Arrivé à Feyenoord à l’été 2024 en provenance de la deuxième division belge, le joueur de l’équipe d’Algérie a connu une ascension fulgurante. En moins d’un an, il est passé d’un championnat modeste à l’une des meilleures équipes des Pays-Bas et un habitué de la Ligue des champions. Son contrat, qui court jusqu’en juin 2029, témoigne de la confiance du club envers lui. Depuis son arrivée, l’ailier algérien a disputé 32 matchs toutes compétitions confondues, inscrivant sept buts et délivrant deux passes décisives. Sa période la plus prolifique a eu lieu entre novembre et décembre, notamment en Ligue des champions, où il a attiré l’attention des médias anglais. Des rumeurs l’avaient même lié à Liverpool et Manchester City.

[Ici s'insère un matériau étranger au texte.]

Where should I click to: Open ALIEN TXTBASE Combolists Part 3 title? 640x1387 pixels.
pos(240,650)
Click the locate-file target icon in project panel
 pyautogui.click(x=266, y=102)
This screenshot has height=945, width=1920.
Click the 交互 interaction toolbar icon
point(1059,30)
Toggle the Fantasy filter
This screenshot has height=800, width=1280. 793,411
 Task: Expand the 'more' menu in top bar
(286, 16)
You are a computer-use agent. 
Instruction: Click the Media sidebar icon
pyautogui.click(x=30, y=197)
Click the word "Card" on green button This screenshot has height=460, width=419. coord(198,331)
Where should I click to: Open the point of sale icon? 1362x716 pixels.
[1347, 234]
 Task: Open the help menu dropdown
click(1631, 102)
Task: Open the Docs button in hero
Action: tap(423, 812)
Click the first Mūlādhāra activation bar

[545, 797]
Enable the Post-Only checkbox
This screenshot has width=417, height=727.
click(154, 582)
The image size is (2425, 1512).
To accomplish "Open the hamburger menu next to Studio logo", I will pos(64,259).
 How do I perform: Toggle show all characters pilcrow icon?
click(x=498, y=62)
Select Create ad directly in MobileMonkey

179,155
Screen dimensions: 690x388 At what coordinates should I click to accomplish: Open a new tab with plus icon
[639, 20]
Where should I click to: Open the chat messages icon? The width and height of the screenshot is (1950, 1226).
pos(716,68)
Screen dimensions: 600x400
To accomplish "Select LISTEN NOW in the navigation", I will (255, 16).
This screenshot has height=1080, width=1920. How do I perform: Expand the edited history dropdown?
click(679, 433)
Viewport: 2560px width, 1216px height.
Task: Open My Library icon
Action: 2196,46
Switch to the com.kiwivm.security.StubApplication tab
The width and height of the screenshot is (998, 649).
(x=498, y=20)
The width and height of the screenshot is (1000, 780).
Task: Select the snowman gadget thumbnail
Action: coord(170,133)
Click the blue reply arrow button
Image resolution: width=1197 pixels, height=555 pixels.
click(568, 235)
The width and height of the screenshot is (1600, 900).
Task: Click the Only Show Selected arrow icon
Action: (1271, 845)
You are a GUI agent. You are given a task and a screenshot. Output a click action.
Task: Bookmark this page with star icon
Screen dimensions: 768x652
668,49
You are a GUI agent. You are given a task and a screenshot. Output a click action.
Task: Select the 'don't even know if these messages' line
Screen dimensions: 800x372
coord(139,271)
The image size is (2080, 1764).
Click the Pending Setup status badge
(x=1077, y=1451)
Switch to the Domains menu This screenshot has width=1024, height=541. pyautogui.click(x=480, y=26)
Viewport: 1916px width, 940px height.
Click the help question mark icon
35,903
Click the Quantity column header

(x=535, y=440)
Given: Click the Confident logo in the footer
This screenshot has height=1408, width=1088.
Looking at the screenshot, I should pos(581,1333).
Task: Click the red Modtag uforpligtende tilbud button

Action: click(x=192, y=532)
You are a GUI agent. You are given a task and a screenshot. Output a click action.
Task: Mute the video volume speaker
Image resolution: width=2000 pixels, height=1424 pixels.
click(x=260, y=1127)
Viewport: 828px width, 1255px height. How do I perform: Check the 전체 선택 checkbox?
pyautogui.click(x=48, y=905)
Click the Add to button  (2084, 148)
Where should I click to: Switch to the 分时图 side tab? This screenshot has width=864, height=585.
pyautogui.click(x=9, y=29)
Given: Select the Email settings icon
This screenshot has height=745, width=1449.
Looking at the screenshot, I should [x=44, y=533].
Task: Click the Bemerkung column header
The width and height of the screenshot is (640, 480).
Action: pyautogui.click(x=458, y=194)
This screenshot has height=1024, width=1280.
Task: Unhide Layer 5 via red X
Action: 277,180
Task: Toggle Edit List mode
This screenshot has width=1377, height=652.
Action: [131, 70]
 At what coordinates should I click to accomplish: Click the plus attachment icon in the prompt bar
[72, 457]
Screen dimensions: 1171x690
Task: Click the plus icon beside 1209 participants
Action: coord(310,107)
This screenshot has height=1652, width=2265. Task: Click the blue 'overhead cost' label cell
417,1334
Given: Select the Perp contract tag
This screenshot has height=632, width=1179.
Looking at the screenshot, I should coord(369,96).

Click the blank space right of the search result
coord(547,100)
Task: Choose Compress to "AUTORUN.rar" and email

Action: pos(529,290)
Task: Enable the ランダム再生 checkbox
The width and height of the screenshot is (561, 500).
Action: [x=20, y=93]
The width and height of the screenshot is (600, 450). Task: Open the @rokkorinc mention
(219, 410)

Un salaire bien en dessous de son niveau
Malgré ses performances remarquées, Voetbal Nieuws révèle que Hadj Moussa occupe une position très modeste dans la grille salariale de Feyenoord. Il toucherait environ 490 000 euros par an, soit environ 40 000 euros par mois. Un chiffre relativement bas pour un joueur qui s’impose en Eredivisie et en Ligue des champions.
À titre de comparaison, son compatriote Ramiz Zerrouki, également joueur de Feyenoord, fait partie des mieux payés du club avec un salaire de 1,7 million d’euros par an, soit plus du triple de celui de Hadj Moussa. Le joueur le mieux rémunéré de l’effectif reste le gardien Justin Bijlow, qui perçoit près de 3 millions d’euros annuels.
Un salaire inférieur à certains joueurs du championnat algérien
Ce qui surprend davantage, c’est que Hadj Moussa gagne moins que certains joueurs évoluant en Algérie. Des stars locales comme Islam Slimani, Andy Delort, Yanis Hamache et Ryad Boudebouz perçoivent des rémunérations supérieures aux 40 000 euros mensuels du joueur de Feyenoord. Pourtant, plusieurs de ces recrues prestigieuses n’ont pas réussi à s’imposer en Ligue 1 algérienne. Slimani et Delort ont quitté leurs clubs respectifs après seulement trois mois, tandis que Hamache, le joueur le mieux payé du championnat, a résilié son contrat sans avoir disputé la moindre minute.
Cette situation soulève des questions sur la gestion salariale de Feyenoord et le statut d’Anis Hadj Moussa, dont le talent pourrait justifier une revalorisation prochaine.